One of the great merits of this volume is that it does indeed give a sense of the breadth of Davidson's thinking, and of the extent to which it extended beyond the usual confines of traditional 'analytic' philosophy. While Davidson was thoroughly embedded with the American analytic tradition, especially as developed under the influence of Quine, he was also strongly influenced by Aristotle, by Kant and by Wittgenstein, and his thinking often used the vocabulary, techniques and concepts of analytic thought in ways that took that thinking in quite different and radical directions. Indeed, the radical and idiosyncratic character of Davidson's thinking is still, it seems to me, very much underappreciated and often unrecognised -- the tendency being to assimilate his ideas to more familiar and traditional ways of proceeding. Perhaps this is partly what explains the widespread tendency in much of the contemporary analytic reading of Davidson, in spite of the detailed discussions his view have attracted, to treat the actual positions Davidson has advanced as almost invariably mistaken.

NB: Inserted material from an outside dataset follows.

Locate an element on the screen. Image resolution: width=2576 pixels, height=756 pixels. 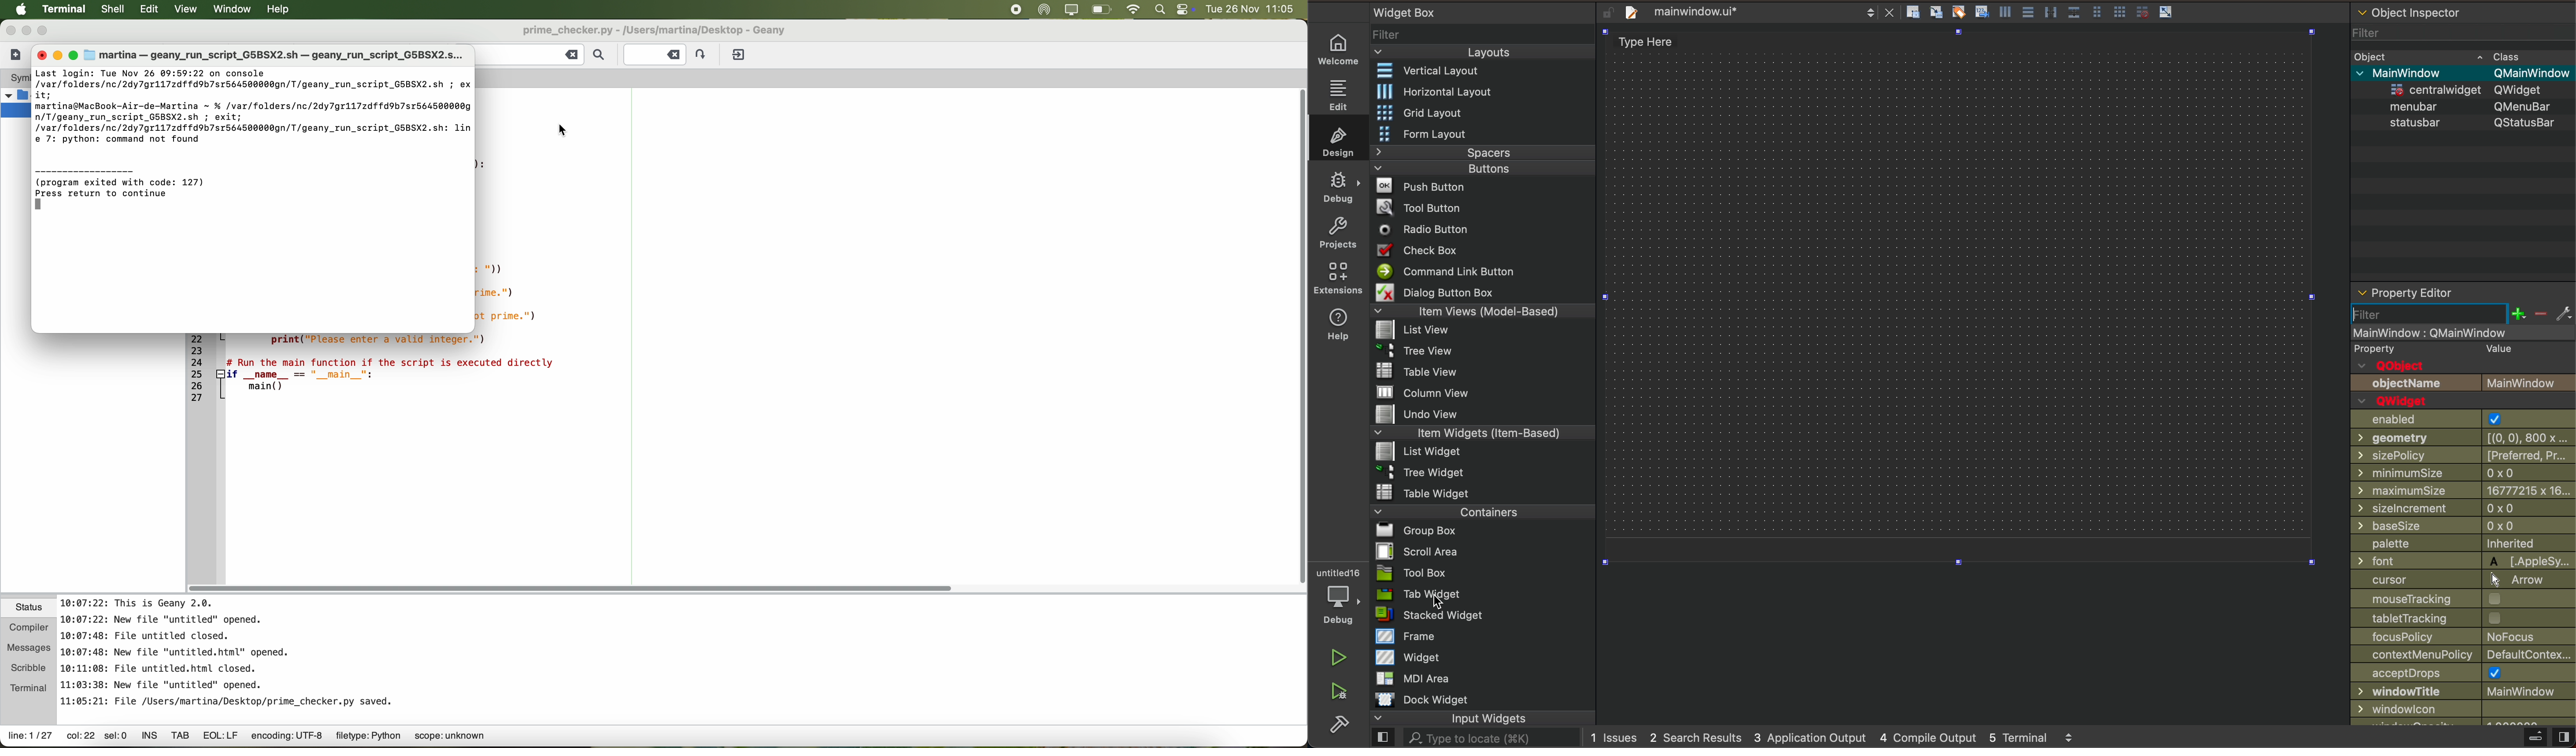
cursor is located at coordinates (2461, 581).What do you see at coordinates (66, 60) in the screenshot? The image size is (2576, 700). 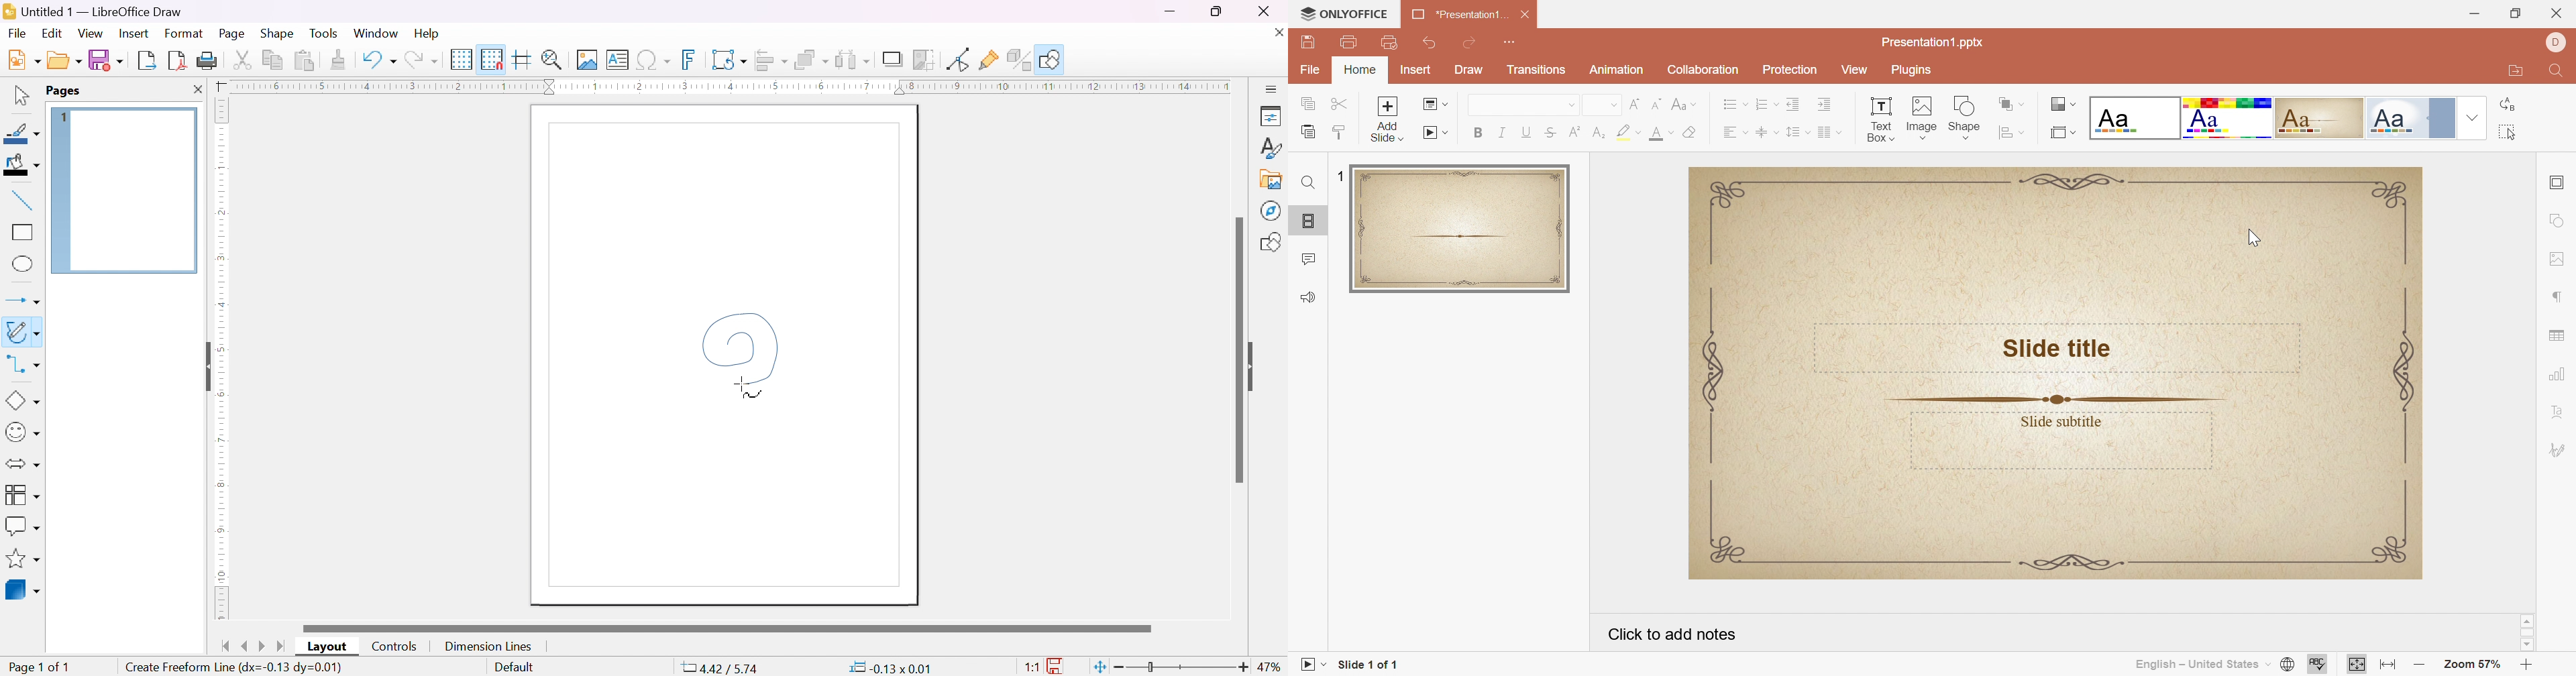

Davidson himself was certainly somewhat bemused by the way in which his views attracted so much opposition, not, I think, because of any special sensitivity to criticism on his part, but because he saw his thinking as attempting to articulate certain absolutely basic and simple insights. Admittedly Davidson's own sometimes dense and often highly polished style of writing has sometimes been a barrier to the easy assimilation of his ideas, while the fact that his work has, apart from the final monograph, always taken the form of essays, often first appearing in widely dispersed locations, has also made it harder for his thinking to be grasped in its entirety. The hope is that the publication of the essays in this volume, along with the essays included in the other four, as well as the material contained in Truth and Predication, will eventually give rise to a more integrated appreciation of Davidson's work -- work that constitutes one of the landmarks of twentieth-century philosophy irrespective of tradition.